**TRAVAIL DEMANDÉ**
(A) D'après l'arrêt reproduit, à quelle date le contrat entre Monsieur X. et la société Futur Digital a-t-il été signé ?
(B) Recopiez un passage de l'arrêt reproduit en commençant aux mots « Cependant et compte » et en vous arrêtant après « mars 2017, n°16-11.207). ».

CA MONTPELLIER (4e ch. civ.), 26 janvier 2023
CERCLAB - DOCUMENT N° 10054
CA MONTPELLIER (4e ch. civ.), 26 janvier 2023 : RG n° 20/01379
Publication : Judilibre
Extrait : « En effet, sous l'empire de l'ancien article L. 121-22-4° du code de la consommation, étaient exclues de la législation sur le démarchage à domicile les ventes, locations, ou locations ventes de biens ou les prestations de services lorsqu'elles avaient « un rapport direct » avec les activités exercées dans le cadre d'une exploitation agricole, industrielle, commerciale ou artisanale ou de toute autre profession.
Depuis, l'article L. 121-16-1 devenu L. 221-3 du code de la consommation par l'effet de l'ordonnance n° 2016-301 du 14 mars 2016, et résultant de la loi n° 2014-344 du 17 mars 2014 relative à la consommation, dite « loi Hamon » prévoit que : « les dispositions des sections 2, 3, 6 du présent chapitre applicables aux relations entre consommateurs et professionnels, sont étendues aux contrats conclus hors établissement entre deux professionnels dès lors que l'objet de ces contrats n'entre pas dans le champ de l'activité principale du professionnel sollicité et que le nombre de salariés employés par celui-ci est inférieur ou égal à cinq ».
Cependant et compte tenu de la date de signature du contrat entre Monsieur X. et la société Futur Digital - soit le 28 novembre 2013 -, le droit applicable est celui issu des anciennes dispositions qui excluaient du champ de la législation protectrice en matière de consommation - notamment le droit de rétractation dans les conditions de l'article L. 121-21 du code de la consommation - les contrats de prestation de services en rapport direct avec l'activité exercée par le client (cf. Cass. 1ère civ., 29 mars 2017, n°16-11.207).

**DONNÉES EXTRAITES**

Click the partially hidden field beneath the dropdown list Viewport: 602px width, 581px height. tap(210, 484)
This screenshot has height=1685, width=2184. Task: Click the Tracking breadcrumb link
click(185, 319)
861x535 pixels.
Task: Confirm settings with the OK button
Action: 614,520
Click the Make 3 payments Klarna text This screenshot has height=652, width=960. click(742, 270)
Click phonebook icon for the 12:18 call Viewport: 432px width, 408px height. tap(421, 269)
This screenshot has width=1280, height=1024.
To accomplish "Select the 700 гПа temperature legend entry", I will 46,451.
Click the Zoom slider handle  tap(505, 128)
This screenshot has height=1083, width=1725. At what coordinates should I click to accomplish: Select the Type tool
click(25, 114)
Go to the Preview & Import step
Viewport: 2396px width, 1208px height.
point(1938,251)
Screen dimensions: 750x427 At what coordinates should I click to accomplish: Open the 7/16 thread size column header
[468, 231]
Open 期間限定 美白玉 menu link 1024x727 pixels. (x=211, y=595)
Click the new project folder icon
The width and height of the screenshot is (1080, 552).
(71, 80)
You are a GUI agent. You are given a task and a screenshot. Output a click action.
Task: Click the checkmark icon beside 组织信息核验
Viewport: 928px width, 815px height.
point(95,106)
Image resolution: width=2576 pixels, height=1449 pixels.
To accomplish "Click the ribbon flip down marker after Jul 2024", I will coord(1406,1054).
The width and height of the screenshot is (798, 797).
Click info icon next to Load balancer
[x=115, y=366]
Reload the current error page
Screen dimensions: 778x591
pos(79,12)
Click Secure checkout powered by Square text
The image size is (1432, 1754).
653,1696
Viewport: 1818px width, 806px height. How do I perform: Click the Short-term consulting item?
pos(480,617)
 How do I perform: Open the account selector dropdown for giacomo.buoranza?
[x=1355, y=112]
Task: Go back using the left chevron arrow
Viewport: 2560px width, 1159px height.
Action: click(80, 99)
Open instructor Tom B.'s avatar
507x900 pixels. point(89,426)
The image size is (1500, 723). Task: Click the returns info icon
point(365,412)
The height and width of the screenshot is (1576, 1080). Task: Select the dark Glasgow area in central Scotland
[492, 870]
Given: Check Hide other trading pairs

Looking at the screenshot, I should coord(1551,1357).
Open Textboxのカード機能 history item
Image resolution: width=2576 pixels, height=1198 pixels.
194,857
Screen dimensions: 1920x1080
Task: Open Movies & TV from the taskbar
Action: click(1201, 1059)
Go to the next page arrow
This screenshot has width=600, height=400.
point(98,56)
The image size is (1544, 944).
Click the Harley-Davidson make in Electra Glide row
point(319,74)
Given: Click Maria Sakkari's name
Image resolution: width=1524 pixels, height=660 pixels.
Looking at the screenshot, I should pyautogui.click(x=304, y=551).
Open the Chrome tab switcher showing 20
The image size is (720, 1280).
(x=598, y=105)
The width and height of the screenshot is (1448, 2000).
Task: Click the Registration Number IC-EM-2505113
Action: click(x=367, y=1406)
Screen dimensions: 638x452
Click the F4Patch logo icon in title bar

**CORRIGÉ**
(A) Le 28 novembre 2013.

(B)
Cependant et compte tenu de la date de signature du contrat entre Monsieur X. et la société Futur Digital - soit le 28 novembre 2013 -, le droit applicable est celui issu des anciennes dispositions qui excluaient du champ de la législation protectrice en matière de consommation - notamment le droit de rétractation dans les conditions de l'article L. 121-21 du code de la consommation - les contrats de prestation de services en rapport direct avec l'activité exercée par le client (cf. Cass. 1ère civ., 29 mars 2017, n°16-11.207).